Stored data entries
_ _ _ _ _ _ _

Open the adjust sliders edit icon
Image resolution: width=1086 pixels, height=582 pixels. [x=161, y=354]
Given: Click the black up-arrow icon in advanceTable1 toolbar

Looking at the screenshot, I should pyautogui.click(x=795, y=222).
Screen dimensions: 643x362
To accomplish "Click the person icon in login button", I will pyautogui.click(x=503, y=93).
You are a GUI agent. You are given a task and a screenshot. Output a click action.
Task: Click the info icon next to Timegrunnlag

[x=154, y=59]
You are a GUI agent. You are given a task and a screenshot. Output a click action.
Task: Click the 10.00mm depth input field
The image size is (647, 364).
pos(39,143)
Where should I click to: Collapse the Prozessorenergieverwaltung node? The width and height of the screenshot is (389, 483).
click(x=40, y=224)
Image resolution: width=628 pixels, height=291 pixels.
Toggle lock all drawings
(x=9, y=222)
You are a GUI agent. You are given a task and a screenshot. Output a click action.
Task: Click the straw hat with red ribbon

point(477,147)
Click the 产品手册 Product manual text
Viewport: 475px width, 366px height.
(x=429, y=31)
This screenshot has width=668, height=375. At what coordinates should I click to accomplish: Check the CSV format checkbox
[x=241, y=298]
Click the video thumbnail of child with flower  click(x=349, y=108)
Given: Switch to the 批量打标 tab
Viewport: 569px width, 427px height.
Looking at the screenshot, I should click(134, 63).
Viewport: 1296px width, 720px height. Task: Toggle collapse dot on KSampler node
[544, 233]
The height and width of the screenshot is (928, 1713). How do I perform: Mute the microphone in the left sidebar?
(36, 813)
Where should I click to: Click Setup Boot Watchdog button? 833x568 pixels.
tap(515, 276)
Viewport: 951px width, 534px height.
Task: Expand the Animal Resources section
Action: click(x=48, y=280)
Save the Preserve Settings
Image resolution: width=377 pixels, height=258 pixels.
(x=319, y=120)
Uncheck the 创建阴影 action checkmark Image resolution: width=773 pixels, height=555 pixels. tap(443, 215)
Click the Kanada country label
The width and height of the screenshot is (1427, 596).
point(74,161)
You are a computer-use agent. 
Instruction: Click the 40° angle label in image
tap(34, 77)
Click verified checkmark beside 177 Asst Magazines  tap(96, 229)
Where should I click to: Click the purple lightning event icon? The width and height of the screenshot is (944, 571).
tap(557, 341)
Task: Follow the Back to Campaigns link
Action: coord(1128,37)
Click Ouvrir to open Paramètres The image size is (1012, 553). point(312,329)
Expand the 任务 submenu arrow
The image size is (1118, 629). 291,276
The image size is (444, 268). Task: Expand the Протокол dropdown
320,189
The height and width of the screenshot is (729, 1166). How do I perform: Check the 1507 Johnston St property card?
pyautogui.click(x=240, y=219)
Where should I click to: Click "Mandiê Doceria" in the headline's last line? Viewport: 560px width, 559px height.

_ _ _ _ _ _ _

» PROBLEM DESCRIPTION
Print every record exactly as it was given.

» ANSWER SPACE
Open the adjust sliders edit icon
Image resolution: width=1086 pixels, height=582 pixels. [x=161, y=354]
Given: Click the black up-arrow icon in advanceTable1 toolbar

Looking at the screenshot, I should pyautogui.click(x=795, y=222).
Screen dimensions: 643x362
To accomplish "Click the person icon in login button", I will pyautogui.click(x=503, y=93).
You are a GUI agent. You are given a task and a screenshot. Output a click action.
Task: Click the info icon next to Timegrunnlag

[x=154, y=59]
You are a GUI agent. You are given a task and a screenshot. Output a click action.
Task: Click the 10.00mm depth input field
The image size is (647, 364).
pos(39,143)
Where should I click to: Collapse the Prozessorenergieverwaltung node? The width and height of the screenshot is (389, 483).
click(x=40, y=224)
Image resolution: width=628 pixels, height=291 pixels.
Toggle lock all drawings
(x=9, y=222)
You are a GUI agent. You are given a task and a screenshot. Output a click action.
Task: Click the straw hat with red ribbon

point(477,147)
Click the 产品手册 Product manual text
Viewport: 475px width, 366px height.
(x=429, y=31)
This screenshot has width=668, height=375. At what coordinates should I click to accomplish: Check the CSV format checkbox
[x=241, y=298]
Click the video thumbnail of child with flower  click(x=349, y=108)
Given: Switch to the 批量打标 tab
Viewport: 569px width, 427px height.
Looking at the screenshot, I should click(134, 63).
Viewport: 1296px width, 720px height. Task: Toggle collapse dot on KSampler node
[544, 233]
The height and width of the screenshot is (928, 1713). How do I perform: Mute the microphone in the left sidebar?
(36, 813)
Where should I click to: Click Setup Boot Watchdog button? 833x568 pixels.
tap(515, 276)
Viewport: 951px width, 534px height.
Task: Expand the Animal Resources section
Action: click(x=48, y=280)
Save the Preserve Settings
Image resolution: width=377 pixels, height=258 pixels.
(x=319, y=120)
Uncheck the 创建阴影 action checkmark Image resolution: width=773 pixels, height=555 pixels. tap(443, 215)
Click the Kanada country label
The width and height of the screenshot is (1427, 596).
point(74,161)
You are a computer-use agent. 
Instruction: Click the 40° angle label in image
tap(34, 77)
Click verified checkmark beside 177 Asst Magazines  tap(96, 229)
Where should I click to: Click the purple lightning event icon? The width and height of the screenshot is (944, 571).
tap(557, 341)
Task: Follow the Back to Campaigns link
Action: coord(1128,37)
Click Ouvrir to open Paramètres The image size is (1012, 553). point(312,329)
Expand the 任务 submenu arrow
The image size is (1118, 629). 291,276
The image size is (444, 268). Task: Expand the Протокол dropdown
320,189
The height and width of the screenshot is (729, 1166). How do I perform: Check the 1507 Johnston St property card?
pyautogui.click(x=240, y=219)
Where should I click to: Click "Mandiê Doceria" in the headline's last line? Viewport: 560px width, 559px height.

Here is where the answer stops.